WHAT YOU NEED TO DO
Filter the data below, keeping only lines that contain "agent".

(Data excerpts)
##########
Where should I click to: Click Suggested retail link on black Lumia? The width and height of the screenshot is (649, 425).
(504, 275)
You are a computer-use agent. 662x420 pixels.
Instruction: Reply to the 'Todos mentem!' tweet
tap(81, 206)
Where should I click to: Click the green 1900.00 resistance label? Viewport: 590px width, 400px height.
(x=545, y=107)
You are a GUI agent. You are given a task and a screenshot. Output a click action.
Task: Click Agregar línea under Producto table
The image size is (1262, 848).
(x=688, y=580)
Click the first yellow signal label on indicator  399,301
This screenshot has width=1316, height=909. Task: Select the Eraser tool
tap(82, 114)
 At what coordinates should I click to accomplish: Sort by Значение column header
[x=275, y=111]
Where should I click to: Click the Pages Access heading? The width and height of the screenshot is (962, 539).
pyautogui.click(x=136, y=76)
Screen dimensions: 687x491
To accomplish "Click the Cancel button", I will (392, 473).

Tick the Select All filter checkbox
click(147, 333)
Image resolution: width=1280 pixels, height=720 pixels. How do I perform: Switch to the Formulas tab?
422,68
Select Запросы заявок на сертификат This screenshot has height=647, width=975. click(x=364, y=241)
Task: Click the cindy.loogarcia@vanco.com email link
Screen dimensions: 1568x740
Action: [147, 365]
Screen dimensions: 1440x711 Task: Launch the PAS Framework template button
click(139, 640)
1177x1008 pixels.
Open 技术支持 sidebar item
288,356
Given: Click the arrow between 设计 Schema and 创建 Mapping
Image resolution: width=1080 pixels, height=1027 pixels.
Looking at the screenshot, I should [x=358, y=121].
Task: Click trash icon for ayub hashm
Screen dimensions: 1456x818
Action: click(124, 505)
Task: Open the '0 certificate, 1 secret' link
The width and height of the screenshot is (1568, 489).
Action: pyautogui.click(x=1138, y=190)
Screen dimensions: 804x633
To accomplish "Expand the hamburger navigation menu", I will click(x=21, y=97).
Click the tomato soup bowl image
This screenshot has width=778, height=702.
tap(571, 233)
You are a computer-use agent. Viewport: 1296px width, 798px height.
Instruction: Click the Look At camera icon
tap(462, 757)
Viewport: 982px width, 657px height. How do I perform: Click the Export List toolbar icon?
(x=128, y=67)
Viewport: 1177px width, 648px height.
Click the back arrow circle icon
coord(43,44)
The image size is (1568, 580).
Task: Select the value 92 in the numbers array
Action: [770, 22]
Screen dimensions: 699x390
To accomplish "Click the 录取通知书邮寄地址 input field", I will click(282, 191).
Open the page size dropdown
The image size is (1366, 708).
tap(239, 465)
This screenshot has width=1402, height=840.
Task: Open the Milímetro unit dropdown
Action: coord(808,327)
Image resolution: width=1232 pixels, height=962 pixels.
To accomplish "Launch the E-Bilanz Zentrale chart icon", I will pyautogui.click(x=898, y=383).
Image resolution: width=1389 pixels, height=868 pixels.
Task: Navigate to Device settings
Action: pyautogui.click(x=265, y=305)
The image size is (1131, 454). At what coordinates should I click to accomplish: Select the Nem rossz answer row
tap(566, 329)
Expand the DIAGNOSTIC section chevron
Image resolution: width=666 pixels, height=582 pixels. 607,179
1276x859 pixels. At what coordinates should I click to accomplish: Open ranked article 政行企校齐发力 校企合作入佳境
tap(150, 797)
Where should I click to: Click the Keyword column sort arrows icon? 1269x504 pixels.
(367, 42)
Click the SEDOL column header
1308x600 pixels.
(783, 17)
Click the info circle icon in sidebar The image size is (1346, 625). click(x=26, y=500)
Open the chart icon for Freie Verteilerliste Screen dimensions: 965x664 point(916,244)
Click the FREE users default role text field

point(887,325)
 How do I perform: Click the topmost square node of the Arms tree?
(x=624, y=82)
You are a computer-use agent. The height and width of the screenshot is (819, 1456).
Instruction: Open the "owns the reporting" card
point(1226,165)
##########
RESPONSE FOR THIS EXERCISE
You are a computer-use agent. 662x420 pixels.
You are a GUI agent. You are given a task and a screenshot. Output a click action.
You are a computer-use agent. Viewport: 1296px width, 798px height.
You are a computer-use agent. The height and width of the screenshot is (819, 1456).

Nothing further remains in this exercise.